▶ [Problem A]
Arrange the entry lines from the one containing "For every named target in this 1201×1610" through the one containing "Categories (256, 175)", inclusive, as a JSON list of strings with one string per line and blank lines omitted.

━━━ Reading text

S. Nambi Narayanan, the aerospace engineer discharged in what is known as the ISRO spy case of the 1990s, is now playing the martyr to cover up his own role in the case, says veteran journalist J. Rajasekharan Nair in the sequel to his book on the infamous episode.

“Nambi Narayanan was a key figure in the failed operation to illegally transport cryogenic rocket technology from Glavkosmos (a subsidiary of the Russian State Space Corporation Roscomos) to ISRO using clandestine methods under a 1991 agreement between Glavkosmos and ISRO that was cancelled by Russia in 1993 invoking a force majeure,” Nair told in an interview.

“The operation was jointly planned by ISRO top brass and an influential section in Glavkosmos. The operation was illegal because the 1991 agreement meant to transfer the cryogenic technology was cancelled and the new agreement signed in 1994 January had no clause for technology transfer,” Nair said.

Glavkosmos, according to him, agreed to supply the material but was not ready for door-to- door delivery. Nambi Narayanan contacted Air India but it refused to carry the material without proper documents. Nambi Narayanan then contacted Ural Airlines “who agreed to take the risk”.

━━━━━━

▶ [Problem B]
In the passage on the ISRO spy case, which airline refused to carry the material without proper documents?

━━━ Record extracts

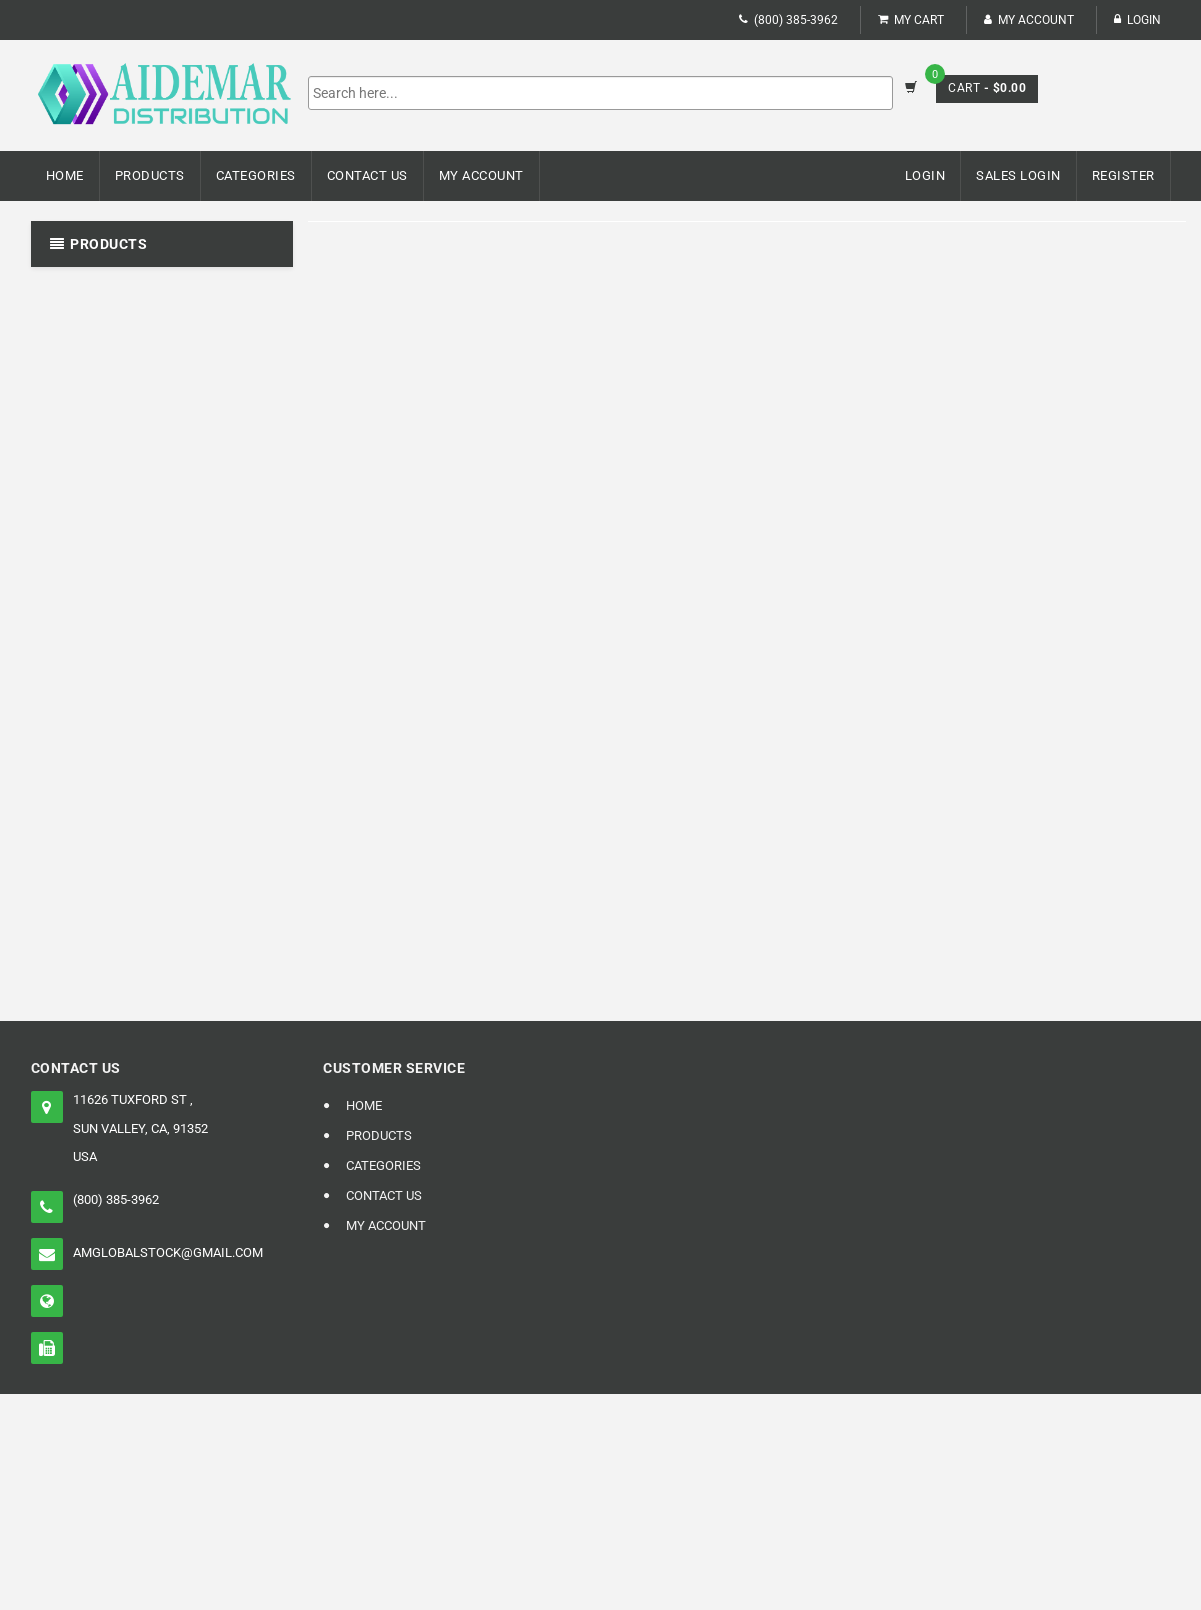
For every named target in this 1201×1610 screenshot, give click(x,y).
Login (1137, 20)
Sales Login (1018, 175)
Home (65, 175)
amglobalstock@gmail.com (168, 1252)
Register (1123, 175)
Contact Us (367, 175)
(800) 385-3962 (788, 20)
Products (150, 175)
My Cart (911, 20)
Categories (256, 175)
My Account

━━━━━━
━━━ Record extracts

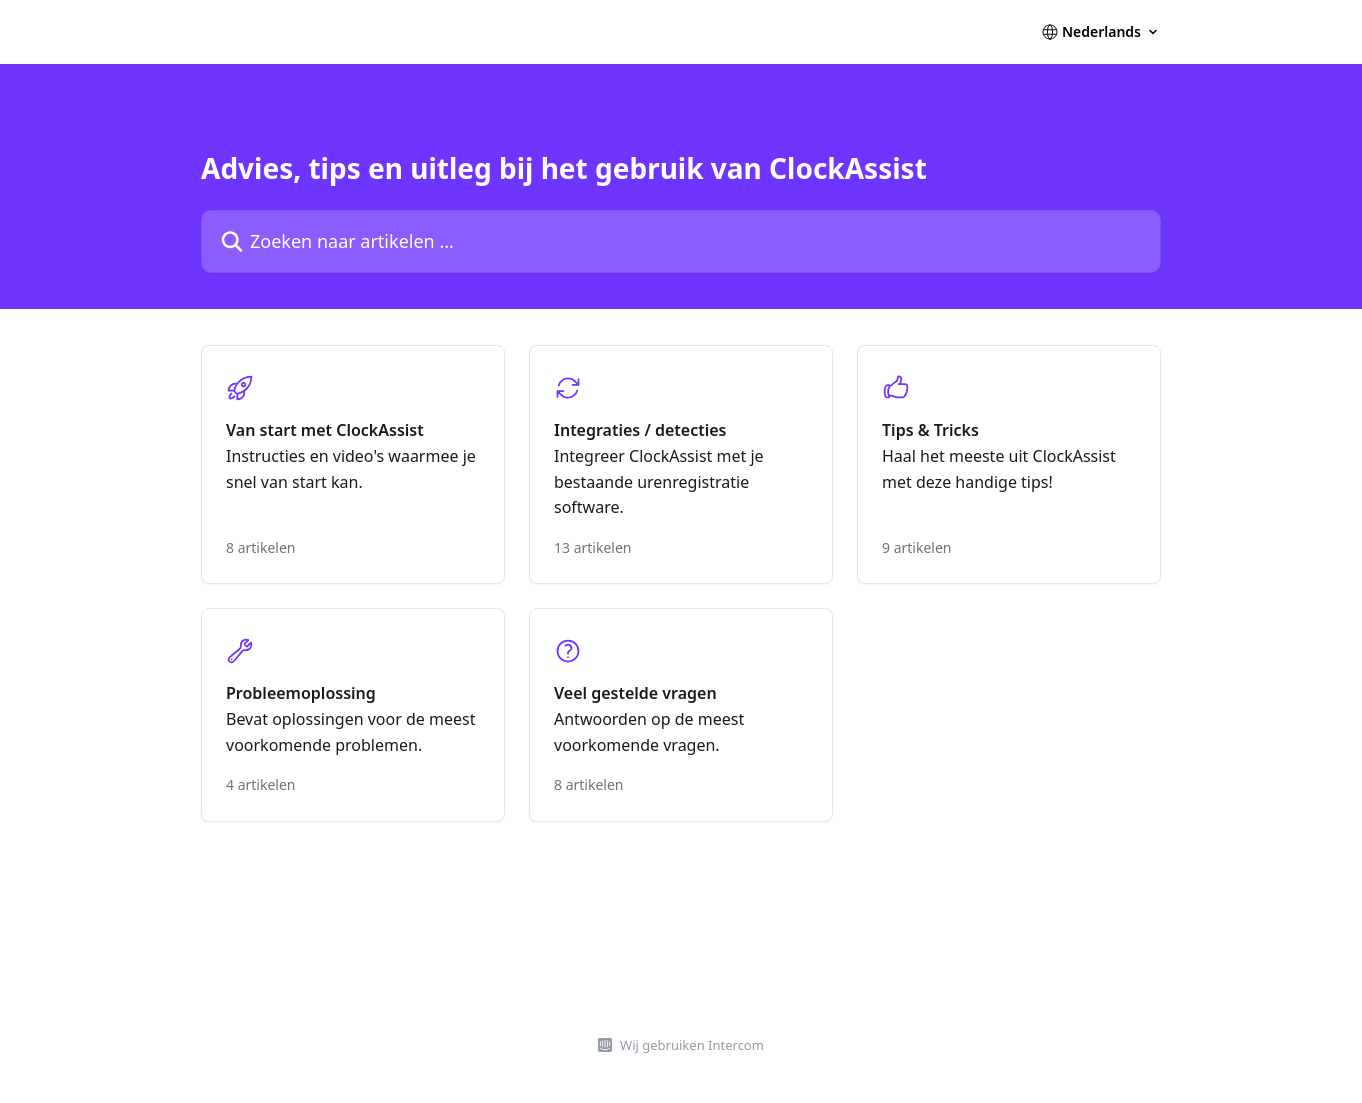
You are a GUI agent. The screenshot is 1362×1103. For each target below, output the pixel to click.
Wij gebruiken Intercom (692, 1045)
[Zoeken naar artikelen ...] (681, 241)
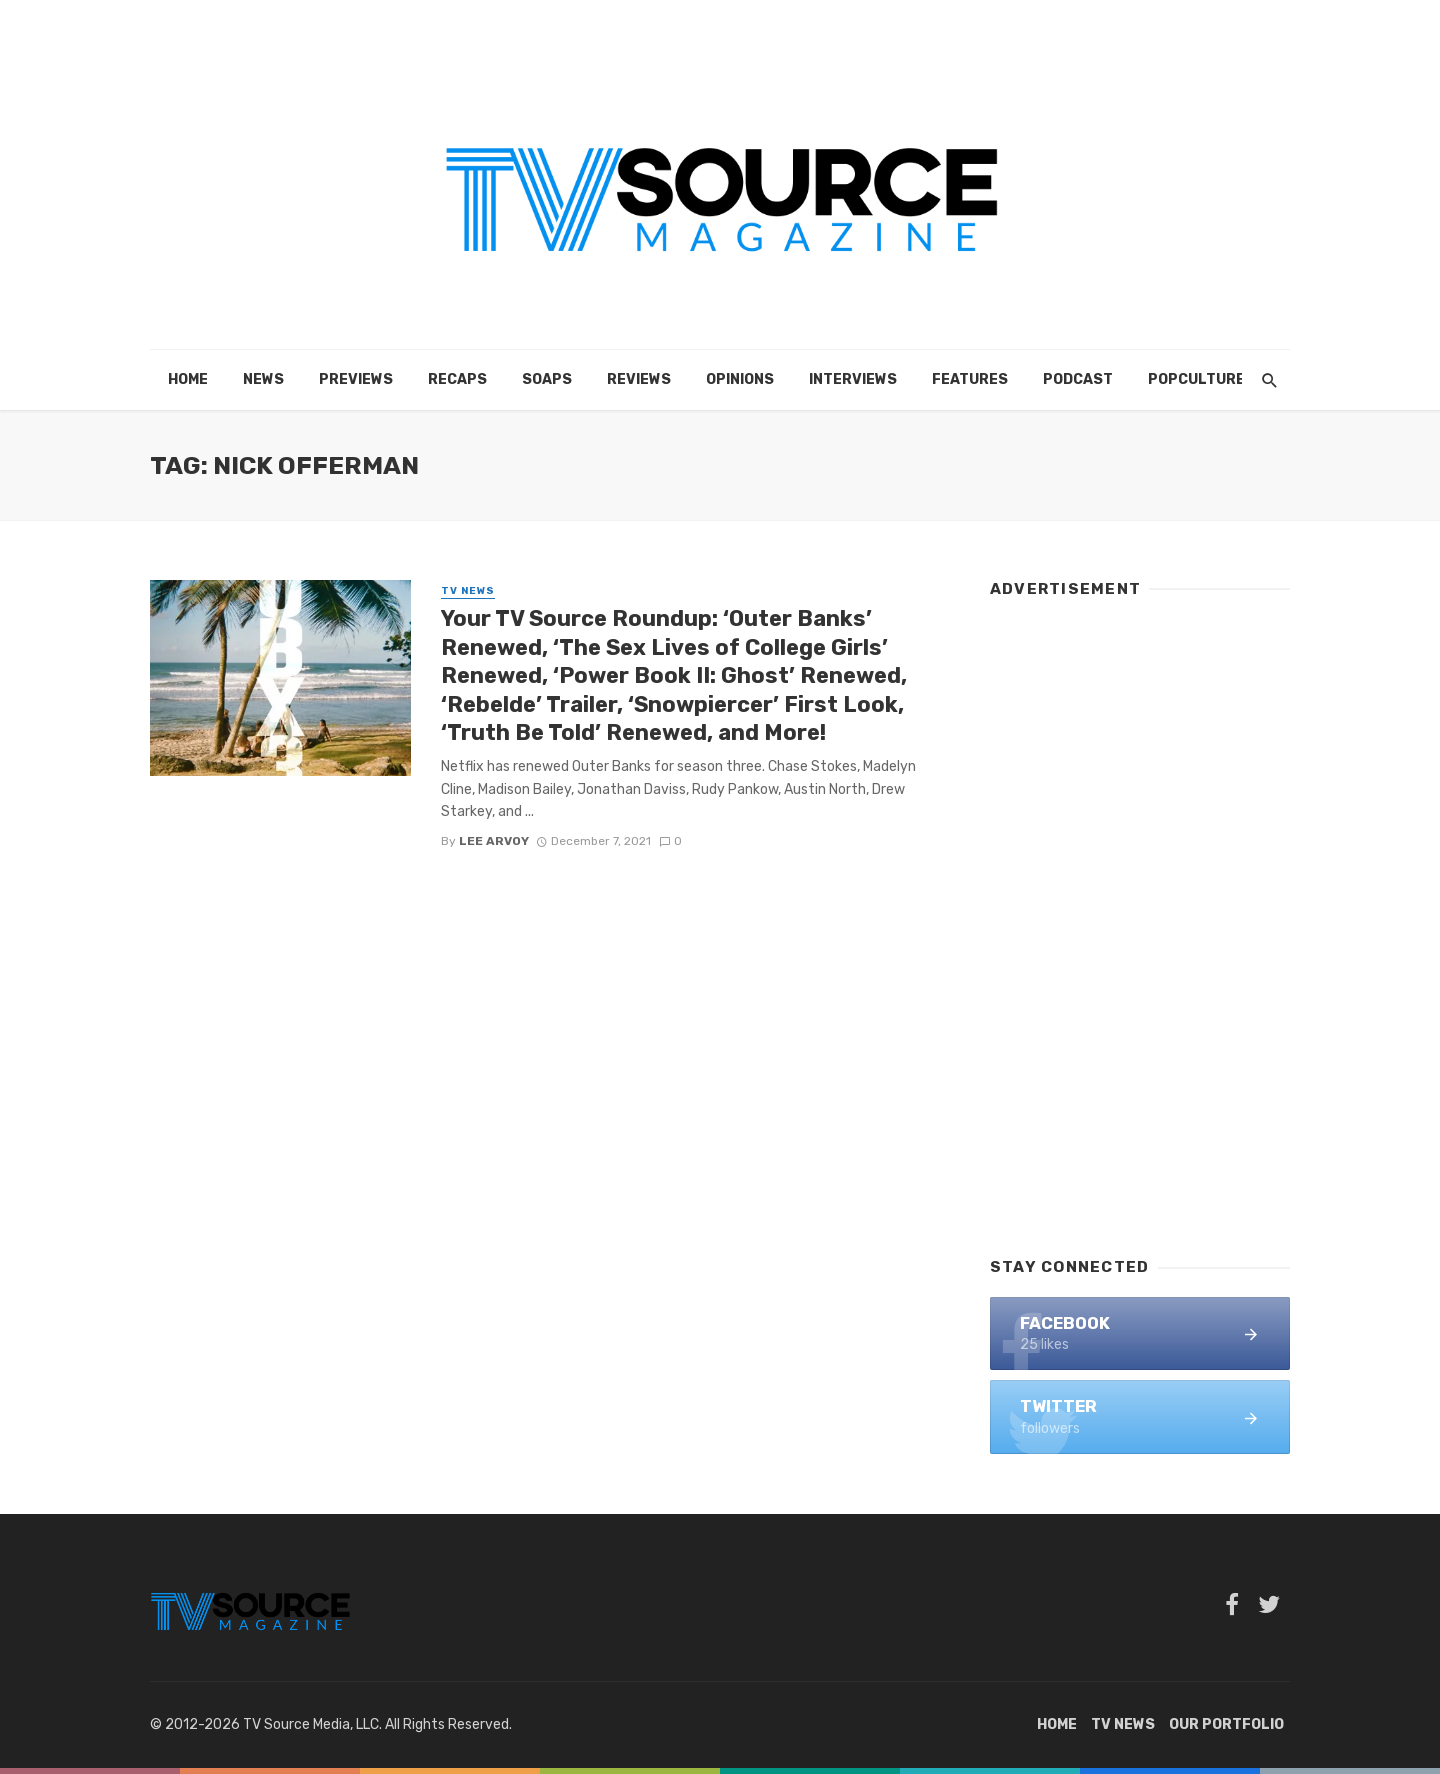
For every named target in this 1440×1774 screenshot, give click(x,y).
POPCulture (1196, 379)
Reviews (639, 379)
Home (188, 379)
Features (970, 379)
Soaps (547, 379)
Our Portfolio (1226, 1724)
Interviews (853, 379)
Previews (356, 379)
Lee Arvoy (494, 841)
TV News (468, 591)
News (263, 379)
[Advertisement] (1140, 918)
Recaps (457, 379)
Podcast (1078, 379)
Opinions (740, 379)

━━━━━━

▶ [Full output A]
[
  "For every named target in this 1201×1610 screenshot, give click(x,y).",
  "Login (1137, 20)",
  "Sales Login (1018, 175)",
  "Home (65, 175)",
  "amglobalstock@gmail.com (168, 1252)",
  "Register (1123, 175)",
  "Contact Us (367, 175)",
  "(800) 385-3962 (788, 20)",
  "Products (150, 175)",
  "My Cart (911, 20)",
  "Categories (256, 175)"
]

▶ [Full output B]
Air India